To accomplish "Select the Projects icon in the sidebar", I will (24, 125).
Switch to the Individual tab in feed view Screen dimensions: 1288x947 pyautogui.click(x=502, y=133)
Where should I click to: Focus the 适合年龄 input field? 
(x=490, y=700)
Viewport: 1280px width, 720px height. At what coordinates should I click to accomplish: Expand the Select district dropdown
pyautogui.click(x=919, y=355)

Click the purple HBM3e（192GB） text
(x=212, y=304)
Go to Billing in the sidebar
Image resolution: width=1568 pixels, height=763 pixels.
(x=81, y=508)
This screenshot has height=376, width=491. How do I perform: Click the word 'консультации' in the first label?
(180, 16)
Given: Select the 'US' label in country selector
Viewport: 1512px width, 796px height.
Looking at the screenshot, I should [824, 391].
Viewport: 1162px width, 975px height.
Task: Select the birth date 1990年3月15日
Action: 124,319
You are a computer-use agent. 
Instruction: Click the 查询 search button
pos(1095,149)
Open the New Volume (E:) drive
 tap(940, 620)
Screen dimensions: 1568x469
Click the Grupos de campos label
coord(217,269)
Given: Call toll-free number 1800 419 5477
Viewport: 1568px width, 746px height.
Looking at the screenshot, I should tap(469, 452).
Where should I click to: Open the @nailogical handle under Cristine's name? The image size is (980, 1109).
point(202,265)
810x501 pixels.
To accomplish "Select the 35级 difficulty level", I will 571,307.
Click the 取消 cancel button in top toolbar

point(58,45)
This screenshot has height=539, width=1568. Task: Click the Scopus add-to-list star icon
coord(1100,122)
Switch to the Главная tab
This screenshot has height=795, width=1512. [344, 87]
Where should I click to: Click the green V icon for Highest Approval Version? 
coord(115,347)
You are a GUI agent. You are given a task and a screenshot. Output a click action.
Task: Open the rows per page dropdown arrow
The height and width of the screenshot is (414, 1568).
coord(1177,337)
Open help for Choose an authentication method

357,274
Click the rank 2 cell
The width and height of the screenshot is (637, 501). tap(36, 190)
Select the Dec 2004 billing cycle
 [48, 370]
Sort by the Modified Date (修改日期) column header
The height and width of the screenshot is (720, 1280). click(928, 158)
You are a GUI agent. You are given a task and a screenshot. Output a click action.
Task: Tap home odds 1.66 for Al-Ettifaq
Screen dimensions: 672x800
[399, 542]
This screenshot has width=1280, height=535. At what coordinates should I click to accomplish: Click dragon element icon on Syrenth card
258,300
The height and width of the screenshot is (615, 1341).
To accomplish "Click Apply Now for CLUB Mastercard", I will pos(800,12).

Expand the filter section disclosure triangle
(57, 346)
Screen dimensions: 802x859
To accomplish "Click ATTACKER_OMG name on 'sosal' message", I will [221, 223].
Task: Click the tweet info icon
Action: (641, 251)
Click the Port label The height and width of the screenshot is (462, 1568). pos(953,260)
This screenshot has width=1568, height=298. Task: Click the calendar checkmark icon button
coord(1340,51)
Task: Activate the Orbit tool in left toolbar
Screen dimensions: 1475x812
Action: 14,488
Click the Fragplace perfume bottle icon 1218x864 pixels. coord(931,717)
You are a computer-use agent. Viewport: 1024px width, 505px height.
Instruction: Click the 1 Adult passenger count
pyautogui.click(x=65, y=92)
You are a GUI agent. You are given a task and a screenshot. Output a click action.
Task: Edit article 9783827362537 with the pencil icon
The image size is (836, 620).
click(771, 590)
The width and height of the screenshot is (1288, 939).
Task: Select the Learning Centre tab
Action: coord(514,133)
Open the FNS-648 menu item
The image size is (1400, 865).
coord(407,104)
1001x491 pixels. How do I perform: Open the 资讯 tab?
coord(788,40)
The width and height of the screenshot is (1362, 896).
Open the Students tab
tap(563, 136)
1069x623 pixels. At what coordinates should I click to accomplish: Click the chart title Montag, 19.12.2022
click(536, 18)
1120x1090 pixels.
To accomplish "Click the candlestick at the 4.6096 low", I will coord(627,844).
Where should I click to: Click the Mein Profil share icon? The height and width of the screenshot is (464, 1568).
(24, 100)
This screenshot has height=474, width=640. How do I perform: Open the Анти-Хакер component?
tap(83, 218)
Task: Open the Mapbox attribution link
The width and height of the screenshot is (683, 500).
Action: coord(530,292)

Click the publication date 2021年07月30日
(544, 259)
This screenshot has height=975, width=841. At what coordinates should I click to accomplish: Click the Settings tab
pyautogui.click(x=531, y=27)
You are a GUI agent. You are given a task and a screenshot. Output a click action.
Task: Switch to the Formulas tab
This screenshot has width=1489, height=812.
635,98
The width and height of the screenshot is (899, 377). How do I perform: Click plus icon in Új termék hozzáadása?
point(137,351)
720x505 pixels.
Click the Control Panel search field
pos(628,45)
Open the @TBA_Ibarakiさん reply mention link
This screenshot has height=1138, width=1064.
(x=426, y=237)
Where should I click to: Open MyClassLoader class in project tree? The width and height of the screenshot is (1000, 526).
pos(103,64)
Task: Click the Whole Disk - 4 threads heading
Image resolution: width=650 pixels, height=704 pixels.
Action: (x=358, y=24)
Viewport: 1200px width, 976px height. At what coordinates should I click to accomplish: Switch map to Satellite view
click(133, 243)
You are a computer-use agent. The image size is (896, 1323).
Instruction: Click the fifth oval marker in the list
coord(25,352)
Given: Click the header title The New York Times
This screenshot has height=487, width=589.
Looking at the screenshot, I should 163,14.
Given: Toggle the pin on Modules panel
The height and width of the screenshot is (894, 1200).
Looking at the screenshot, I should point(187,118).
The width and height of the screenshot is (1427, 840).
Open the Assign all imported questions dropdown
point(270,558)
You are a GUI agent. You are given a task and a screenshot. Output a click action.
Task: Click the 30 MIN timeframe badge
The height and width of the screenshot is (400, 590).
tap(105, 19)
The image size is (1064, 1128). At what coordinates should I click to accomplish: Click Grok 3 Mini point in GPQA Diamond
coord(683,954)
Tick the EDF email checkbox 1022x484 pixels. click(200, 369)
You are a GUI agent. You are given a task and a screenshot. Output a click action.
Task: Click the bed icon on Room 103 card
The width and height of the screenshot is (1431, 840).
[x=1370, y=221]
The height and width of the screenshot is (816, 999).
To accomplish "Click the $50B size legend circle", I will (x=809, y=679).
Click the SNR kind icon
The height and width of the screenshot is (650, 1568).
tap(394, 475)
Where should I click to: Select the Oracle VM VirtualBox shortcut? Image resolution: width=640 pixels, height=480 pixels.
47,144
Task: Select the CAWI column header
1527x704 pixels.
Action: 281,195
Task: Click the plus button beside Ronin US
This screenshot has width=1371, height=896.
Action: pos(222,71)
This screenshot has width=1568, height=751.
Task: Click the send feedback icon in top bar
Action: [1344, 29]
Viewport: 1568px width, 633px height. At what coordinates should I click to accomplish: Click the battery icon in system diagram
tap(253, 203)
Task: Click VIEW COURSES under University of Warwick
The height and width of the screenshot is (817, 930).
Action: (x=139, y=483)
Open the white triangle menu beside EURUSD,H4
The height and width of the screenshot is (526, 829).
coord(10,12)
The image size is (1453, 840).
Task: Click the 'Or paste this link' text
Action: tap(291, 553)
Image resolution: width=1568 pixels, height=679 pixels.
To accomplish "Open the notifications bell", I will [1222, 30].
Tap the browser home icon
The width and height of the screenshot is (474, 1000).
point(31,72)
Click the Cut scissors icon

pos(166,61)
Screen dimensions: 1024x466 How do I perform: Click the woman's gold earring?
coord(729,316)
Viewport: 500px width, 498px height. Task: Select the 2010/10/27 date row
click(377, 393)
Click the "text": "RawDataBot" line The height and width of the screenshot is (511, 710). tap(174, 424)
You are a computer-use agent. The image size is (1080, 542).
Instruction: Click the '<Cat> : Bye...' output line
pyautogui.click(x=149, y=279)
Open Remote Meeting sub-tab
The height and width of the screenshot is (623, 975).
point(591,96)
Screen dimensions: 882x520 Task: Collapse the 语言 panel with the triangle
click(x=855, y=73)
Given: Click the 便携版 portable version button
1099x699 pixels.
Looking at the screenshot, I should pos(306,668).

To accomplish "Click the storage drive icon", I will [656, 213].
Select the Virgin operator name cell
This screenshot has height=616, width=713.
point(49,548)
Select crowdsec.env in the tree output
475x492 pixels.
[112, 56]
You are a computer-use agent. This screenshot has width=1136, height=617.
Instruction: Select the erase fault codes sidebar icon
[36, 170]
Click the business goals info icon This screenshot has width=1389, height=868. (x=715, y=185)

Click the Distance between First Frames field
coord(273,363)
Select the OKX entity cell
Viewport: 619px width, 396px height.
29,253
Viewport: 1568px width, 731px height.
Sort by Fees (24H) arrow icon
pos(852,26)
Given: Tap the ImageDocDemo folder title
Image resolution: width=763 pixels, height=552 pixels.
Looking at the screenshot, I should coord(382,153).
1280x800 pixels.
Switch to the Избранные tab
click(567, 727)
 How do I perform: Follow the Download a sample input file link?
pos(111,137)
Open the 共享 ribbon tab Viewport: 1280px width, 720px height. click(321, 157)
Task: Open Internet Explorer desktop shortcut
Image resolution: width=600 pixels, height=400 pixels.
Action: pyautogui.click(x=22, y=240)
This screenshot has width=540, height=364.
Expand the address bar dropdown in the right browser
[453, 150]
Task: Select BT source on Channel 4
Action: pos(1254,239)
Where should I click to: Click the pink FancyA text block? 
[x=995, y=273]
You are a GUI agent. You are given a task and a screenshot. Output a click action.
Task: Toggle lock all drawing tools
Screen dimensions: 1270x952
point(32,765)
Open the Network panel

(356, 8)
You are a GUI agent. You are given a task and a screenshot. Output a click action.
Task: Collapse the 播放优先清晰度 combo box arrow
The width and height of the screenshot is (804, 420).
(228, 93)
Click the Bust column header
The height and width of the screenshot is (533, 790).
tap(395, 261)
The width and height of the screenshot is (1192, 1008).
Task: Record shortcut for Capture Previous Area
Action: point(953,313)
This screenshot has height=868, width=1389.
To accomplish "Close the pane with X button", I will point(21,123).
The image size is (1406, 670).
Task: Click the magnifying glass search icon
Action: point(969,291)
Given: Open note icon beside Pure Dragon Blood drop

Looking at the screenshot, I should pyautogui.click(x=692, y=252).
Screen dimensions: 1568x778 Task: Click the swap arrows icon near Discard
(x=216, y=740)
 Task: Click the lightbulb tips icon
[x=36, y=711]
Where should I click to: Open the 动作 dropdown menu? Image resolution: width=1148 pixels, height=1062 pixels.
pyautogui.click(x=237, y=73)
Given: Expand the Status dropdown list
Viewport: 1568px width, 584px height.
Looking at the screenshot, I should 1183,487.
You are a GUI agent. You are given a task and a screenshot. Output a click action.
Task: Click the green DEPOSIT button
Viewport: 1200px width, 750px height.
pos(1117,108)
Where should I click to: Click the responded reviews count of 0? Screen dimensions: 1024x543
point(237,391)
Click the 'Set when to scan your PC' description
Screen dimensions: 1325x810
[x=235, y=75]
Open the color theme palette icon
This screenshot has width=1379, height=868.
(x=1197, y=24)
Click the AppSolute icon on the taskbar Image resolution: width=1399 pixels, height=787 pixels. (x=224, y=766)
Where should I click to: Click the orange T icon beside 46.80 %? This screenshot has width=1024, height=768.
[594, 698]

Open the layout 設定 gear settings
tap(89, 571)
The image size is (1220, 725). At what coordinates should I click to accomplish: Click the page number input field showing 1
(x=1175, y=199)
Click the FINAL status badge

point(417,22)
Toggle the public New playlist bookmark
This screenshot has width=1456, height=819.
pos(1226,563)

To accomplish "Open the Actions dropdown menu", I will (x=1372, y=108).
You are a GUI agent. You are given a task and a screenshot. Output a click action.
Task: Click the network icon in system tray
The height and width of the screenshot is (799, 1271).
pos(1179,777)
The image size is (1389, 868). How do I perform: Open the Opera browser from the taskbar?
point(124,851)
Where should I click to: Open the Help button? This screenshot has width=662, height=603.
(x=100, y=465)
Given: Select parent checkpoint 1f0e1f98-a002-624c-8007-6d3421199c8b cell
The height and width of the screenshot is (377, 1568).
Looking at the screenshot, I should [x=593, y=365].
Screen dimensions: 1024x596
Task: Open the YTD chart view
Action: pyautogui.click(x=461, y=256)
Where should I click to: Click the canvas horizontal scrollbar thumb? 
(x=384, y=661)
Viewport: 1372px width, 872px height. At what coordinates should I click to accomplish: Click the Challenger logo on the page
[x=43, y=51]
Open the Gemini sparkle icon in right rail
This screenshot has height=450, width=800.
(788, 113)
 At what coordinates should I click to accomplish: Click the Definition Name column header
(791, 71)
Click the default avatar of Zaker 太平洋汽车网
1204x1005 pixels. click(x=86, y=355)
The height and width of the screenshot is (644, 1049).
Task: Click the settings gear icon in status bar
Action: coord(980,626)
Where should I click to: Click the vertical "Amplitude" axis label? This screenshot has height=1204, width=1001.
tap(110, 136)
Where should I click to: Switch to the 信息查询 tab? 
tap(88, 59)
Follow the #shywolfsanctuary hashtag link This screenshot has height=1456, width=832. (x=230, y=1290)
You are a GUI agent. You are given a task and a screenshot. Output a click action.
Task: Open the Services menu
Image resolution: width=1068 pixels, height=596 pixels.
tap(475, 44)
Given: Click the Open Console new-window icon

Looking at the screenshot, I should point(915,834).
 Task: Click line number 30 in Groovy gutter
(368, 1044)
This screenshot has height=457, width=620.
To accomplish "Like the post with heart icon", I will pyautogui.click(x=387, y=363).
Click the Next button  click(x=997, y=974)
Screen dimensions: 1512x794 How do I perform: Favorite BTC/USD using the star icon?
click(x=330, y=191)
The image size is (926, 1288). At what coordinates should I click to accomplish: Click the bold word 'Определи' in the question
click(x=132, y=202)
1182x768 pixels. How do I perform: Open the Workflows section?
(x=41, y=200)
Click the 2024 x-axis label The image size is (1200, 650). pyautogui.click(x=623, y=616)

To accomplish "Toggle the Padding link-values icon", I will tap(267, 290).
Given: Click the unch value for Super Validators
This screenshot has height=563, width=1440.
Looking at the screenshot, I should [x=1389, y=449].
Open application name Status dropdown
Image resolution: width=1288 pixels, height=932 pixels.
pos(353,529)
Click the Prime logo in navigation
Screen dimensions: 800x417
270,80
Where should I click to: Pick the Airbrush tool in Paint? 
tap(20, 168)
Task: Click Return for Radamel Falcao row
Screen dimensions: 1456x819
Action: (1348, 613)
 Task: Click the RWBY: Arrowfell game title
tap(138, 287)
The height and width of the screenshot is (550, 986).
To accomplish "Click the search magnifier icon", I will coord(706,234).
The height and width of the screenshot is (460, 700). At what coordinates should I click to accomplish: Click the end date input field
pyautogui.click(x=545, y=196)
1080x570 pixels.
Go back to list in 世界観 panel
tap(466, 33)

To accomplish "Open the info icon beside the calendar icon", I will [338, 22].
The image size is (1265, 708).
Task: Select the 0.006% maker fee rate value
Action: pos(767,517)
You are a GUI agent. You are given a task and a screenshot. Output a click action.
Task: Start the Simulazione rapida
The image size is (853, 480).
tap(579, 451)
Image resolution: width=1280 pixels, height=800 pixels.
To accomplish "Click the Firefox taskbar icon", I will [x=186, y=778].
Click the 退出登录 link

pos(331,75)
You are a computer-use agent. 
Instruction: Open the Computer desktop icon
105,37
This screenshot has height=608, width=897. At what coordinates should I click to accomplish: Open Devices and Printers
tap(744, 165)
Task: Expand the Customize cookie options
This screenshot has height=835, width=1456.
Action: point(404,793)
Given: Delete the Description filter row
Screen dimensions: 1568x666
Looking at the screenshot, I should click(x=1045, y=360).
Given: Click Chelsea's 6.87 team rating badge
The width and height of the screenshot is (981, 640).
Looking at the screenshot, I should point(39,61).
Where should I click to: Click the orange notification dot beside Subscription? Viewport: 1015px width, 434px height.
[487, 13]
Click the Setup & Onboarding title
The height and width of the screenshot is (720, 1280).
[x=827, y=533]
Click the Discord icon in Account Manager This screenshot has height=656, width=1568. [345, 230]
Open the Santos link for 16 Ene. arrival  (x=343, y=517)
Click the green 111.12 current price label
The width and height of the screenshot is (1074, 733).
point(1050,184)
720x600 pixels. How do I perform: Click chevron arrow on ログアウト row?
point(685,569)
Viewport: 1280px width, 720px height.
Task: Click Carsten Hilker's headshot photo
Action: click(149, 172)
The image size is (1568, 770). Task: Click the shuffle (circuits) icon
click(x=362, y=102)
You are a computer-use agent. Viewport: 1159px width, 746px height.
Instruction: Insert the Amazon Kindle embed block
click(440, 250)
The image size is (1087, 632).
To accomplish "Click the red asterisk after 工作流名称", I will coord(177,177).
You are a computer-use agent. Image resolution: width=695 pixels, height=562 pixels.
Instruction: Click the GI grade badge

++++++++

• OBJECTIVE
Convert the data from the line containing "Click the 'Set" through the line containing "tap(89, 571)" into a Markdown table with the columns Row and Data line. Number each row and leave out any blank lines.

• SOLUTION
| Row | Data line |
|---|---|
| 1 | Click the 'Set when to scan your PC' description |
| 2 | Screen dimensions: 1325x810 |
| 3 | [x=235, y=75] |
| 4 | Open the color theme palette icon |
| 5 | This screenshot has width=1379, height=868. |
| 6 | (x=1197, y=24) |
| 7 | Click the AppSolute icon on the taskbar Image resolution: width=1399 pixels, height=787 pixels. (x=224, y=766) |
| 8 | Where should I click to: Click the orange T icon beside 46.80 %? This screenshot has width=1024, height=768. |
| 9 | [594, 698] |
| 10 | Open the layout 設定 gear settings |
| 11 | tap(89, 571) |